[Data items]
-----
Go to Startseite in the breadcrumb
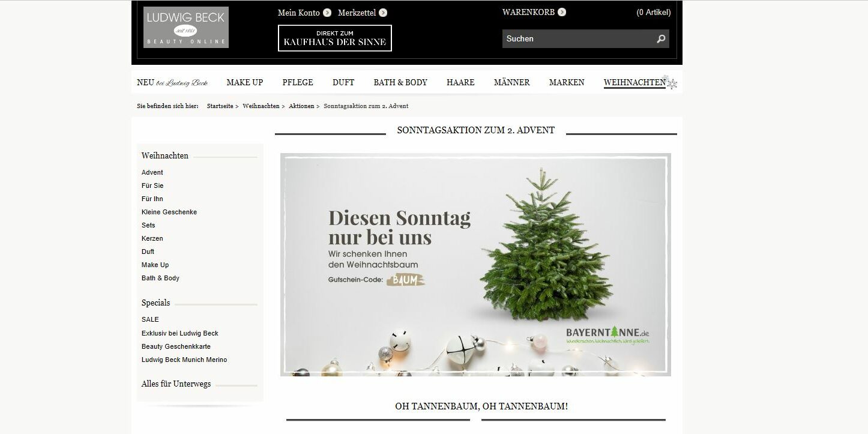The height and width of the screenshot is (434, 868). click(220, 106)
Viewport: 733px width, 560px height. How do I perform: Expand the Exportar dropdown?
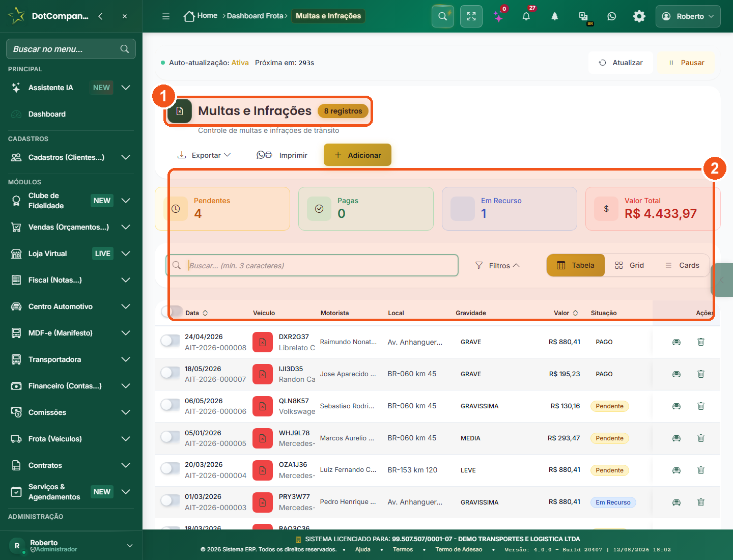204,155
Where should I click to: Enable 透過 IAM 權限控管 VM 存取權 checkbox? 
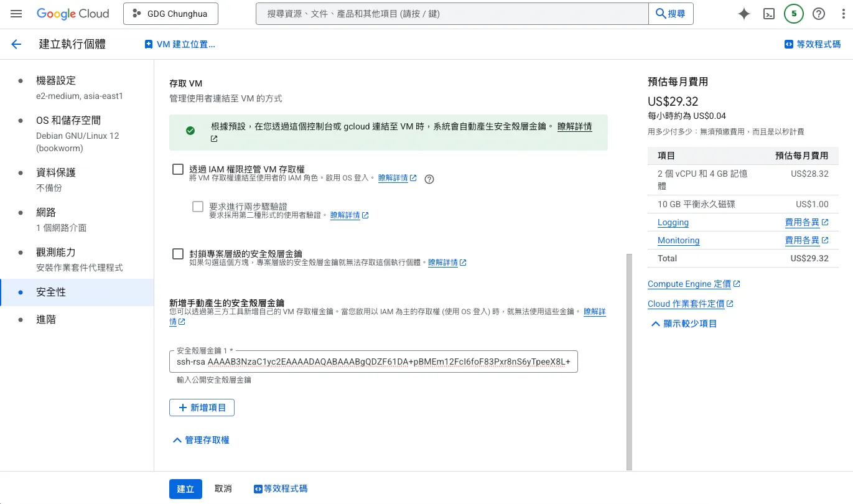[x=178, y=169]
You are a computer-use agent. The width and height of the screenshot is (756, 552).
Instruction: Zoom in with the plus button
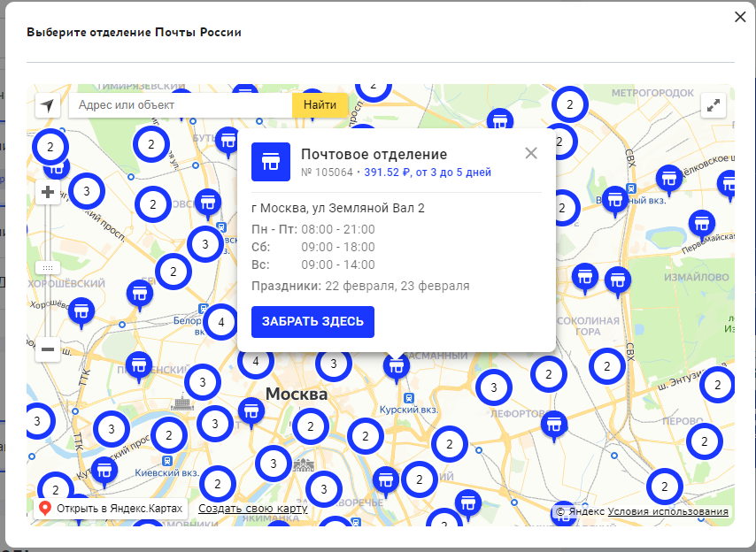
-----
[ACTIVITY] Please print an exact copy of the records, with no pictures.

[WRITTEN ANSWER]
Go to Startseite in the breadcrumb
The height and width of the screenshot is (434, 868). click(220, 106)
Viewport: 733px width, 560px height. How do I perform: Expand the Exportar dropdown?
204,155
Where should I click to: Enable 透過 IAM 權限控管 VM 存取權 checkbox? 
[x=178, y=169]
You are a computer-use agent. The width and height of the screenshot is (756, 552).
Instruction: Zoom in with the plus button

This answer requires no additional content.